1. A damper system, for transportation of a container, comprising:

a packaging box storing a container containing work products in a vertical state to be protected from damage upon impact;

a lower damper, located in a lower space between lower surfaces of the packaging box and container, the lower damper having a lower body portion and lower impact-absorbing leg sections, wherein the lower body portion has upper and lower surfaces and four side surfaces defining four corners of the lower body portion and wherein the lower impact-absorbing leg sections are respectively located at the four corners of the lower body portion and extend a distance h1 from the lower surface of the lower body portion toward the lower surface of the packaging box; and

an upper damper, located in an upper space between upper surfaces of the packaging box and container, the upper damper having an upper body portion and upper impact-absorbing leg sections, wherein the upper body portion has upper and lower surfaces and four side surfaces defining four corners of the upper body portion and

wherein the upper impact-absorbing leg sections are respectively located at the four corners of the upper body portion and extend a distance h2 from the upper surface of the upper body portion toward the upper surface of the packaging box; and

wherein h1 is greater than h2 and the lower damper has an opening, which penetrates through the lower damper, for distributing impact, applied from the outside, to the lower impact-absorbing leg sections, the opening being centered relative to the lower damper,

the upper damper has an opening, which penetrates through the upper damper, for distributing impact, applied from the outside, to the upper impact-absorbing leg sections, the opening being centered relative to the upper damper, and

the area of the opening centered relative to the upper damper is larger than the area of the opening centered relative to the lower damper.

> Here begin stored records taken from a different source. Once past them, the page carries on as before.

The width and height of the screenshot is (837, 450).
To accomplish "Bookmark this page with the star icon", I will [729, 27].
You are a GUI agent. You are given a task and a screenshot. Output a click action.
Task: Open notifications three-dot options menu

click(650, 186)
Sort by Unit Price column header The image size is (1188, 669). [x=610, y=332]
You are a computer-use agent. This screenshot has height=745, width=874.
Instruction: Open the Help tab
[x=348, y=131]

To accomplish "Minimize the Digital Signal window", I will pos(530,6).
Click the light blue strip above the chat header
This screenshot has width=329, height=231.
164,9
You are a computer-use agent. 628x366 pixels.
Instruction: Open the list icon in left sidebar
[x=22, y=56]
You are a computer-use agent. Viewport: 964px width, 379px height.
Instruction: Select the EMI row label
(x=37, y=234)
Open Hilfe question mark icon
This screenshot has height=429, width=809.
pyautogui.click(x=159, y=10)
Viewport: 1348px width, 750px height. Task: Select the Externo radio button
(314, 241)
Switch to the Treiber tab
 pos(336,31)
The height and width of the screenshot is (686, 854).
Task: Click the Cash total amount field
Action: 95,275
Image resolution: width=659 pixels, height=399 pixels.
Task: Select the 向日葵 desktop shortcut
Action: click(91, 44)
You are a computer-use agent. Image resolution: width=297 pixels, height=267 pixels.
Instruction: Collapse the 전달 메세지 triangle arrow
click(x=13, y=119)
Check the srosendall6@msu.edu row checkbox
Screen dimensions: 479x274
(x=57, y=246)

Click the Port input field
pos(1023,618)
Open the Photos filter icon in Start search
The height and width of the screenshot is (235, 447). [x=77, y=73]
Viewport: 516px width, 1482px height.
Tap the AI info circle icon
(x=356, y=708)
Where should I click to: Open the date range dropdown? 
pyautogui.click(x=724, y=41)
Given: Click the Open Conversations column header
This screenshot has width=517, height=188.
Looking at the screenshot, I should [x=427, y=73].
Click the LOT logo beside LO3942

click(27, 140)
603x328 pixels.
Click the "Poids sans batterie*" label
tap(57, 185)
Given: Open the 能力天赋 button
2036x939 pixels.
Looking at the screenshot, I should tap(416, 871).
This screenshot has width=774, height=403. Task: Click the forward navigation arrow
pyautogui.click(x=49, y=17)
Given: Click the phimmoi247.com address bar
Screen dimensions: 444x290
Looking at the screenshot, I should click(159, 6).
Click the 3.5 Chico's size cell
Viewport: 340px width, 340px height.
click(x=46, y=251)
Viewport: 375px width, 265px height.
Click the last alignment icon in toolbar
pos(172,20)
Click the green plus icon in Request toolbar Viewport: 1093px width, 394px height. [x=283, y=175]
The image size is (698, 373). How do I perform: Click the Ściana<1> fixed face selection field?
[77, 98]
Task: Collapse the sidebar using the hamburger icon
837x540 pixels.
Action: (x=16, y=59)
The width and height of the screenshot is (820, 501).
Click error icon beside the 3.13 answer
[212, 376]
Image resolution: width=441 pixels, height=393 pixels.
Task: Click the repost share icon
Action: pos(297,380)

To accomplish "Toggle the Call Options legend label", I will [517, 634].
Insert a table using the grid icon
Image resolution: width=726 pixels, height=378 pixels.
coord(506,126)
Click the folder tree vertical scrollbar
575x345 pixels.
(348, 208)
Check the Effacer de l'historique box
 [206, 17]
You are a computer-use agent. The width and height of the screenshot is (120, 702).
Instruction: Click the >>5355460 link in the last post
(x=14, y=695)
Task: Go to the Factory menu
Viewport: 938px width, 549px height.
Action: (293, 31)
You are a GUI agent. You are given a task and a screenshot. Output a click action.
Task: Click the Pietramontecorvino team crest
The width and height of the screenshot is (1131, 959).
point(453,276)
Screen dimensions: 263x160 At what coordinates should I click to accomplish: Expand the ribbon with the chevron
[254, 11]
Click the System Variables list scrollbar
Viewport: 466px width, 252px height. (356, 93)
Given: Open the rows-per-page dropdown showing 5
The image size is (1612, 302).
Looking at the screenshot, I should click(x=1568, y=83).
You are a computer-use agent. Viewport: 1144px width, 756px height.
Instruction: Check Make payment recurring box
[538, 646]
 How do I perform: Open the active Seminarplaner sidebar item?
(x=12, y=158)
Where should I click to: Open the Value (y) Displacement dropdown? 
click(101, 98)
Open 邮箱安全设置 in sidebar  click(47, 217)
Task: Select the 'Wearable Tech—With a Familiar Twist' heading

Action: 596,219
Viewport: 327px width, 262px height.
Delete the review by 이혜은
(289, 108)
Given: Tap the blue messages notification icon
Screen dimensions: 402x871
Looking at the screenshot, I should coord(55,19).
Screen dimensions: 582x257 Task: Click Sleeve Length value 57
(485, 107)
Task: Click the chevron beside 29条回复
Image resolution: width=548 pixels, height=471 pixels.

2. The damper system according to claim 1, wherein the height h1 of the impact-absorbing leg sections of the lower damper system is within a range of 4 to 5 cm and the height h2 of impact-absorbing leg sections of the upper damper system is within a range of 0.5 to 1.5 cm.

3. The damper system according to claim 1, wherein the lower impact-absorbing leg sections of the lower damper system have a rectangular parallelepiped shape.

4. The damper system according to claim 1, wherein the upper and lower surfaces of the packaging box have a surface area Sa, wherein the lower impact-absorbing leg sections contact the lower surface of the packaging box or the upper impact-absorbing leg sections contact the upper surface of the packaging box over a total area of contact Sb, and wherein Sb is 3%-5% Sa.

5. The damper system according to claim 1 wherein the opening has a cross-section defined by four interior side walls respectively parallel to the four side surfaces of the lower damper, and

wherein a dimension of the rectangle, extending between two of the interior side walls opposing each other, is greater than the distance on the lower surface of the lower damper between two of the leg sections on the lower damper.

6. The damper system according to claim 1 wherein the opening has a cross-section defined by four interior side walls respectively parallel to the four side surfaces of the upper damper, and

wherein a dimension of the rectangle, extending between two of the interior side walls opposing each other, is greater than the distance on the upper surface of the lower damper between two of the leg sections on the upper damper.

7. The damper system according to claim 1 wherein the area of the opening centered relative to the upper damper is set to 2.5 to 3.5 times as much as the area of the opening centered relative to the lower damper.